Cumhuriyet Kadınları Derneği Kayseri Şube başkanı Feride Sakarya yapmış olduğu basın açıklamasında; '' Özgürlüğümüzün tek Kaynağı Cumhuriyet Değerlerimizdir. Millî Eğitimin Görevi, Cumhuriyetin Gençlerini Yetiştirmektir. Milli Eğitim Bakanlığı'nın, milli eğitimimizin temel esaslarını yok sayan veya bu esaslarla çelişen uygulamalarını ve bunları da, “hâk ve özgürlükler” kılıfı altında savunulmasını, Cumhuriyet Kadınları Derneği olarak, kınıyoruz. Halkımızın da şimdi dile getireceğimiz bu hususlarda aynı duyarlılık içinde olduğunu biliyoruz. Öncelikle, Türkiye yasalarıyla çelişen hak ve özgürlükler olamayacağını belirtmek isteriz ''dedi.

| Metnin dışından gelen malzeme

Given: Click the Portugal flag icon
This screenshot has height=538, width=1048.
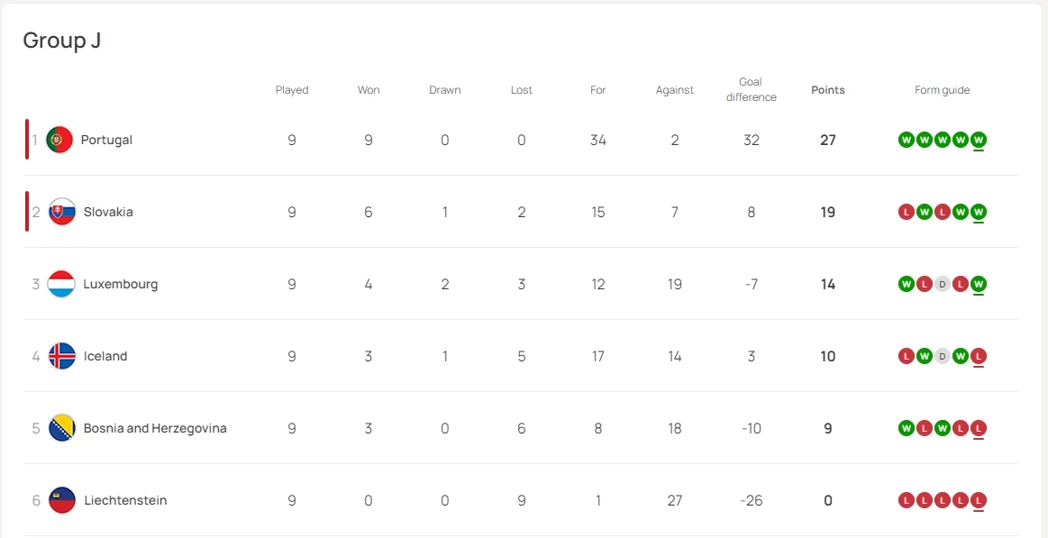Looking at the screenshot, I should click(x=59, y=140).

Cumhuriyetimizin 100. yılında karma eğitimi tartışır hale gelmiş durumdayız diyen Sakarya;'' Yasaya göre millî eğitimimizin esası olan karma eğitim, Cumhuriyetle, devrimlerimizle kavgalı dar bir kesimin TBMM çatısı altındaki temsilcileri tarafından hedef alınmakla kalmamış, pedagojik bir facia olduğu ve millete dayatıldığı gibi, akıl almaz söylemlere kadar konu olmuştur. Bu durumun sorumlusu, kız çocuklarını erkek çocuklarla aynı okula göndermek istemeyen çok az sayıdaki ailelere de, “özgürlükler” gereği kulak verilebileceğini söyleyen, Millî Eğitim Bakanı Sayın Yusuf Tekin’dir.
Sayın Bakan hatırlatıyoruz: Özgürlüğümüzün tek kaynağı Cumhuriyet değerlerimizdir ve Millî Eğitim Bakanlığının görevi de Cumhuriyetin gençlerini yetiştirmektir. Burası, Türkiye Cumhuriyeti’dir!
Türklerin töresinde çocuğu cinsiyetiyle ayırmak yoktur!
Bizde çocuk; kız ya da erkek olsun, iyi, dürüst, erdemli insan olmayı ve ülkesini ve miletini sevmeyi ve savunmayı öğrenerek yetiştirilir.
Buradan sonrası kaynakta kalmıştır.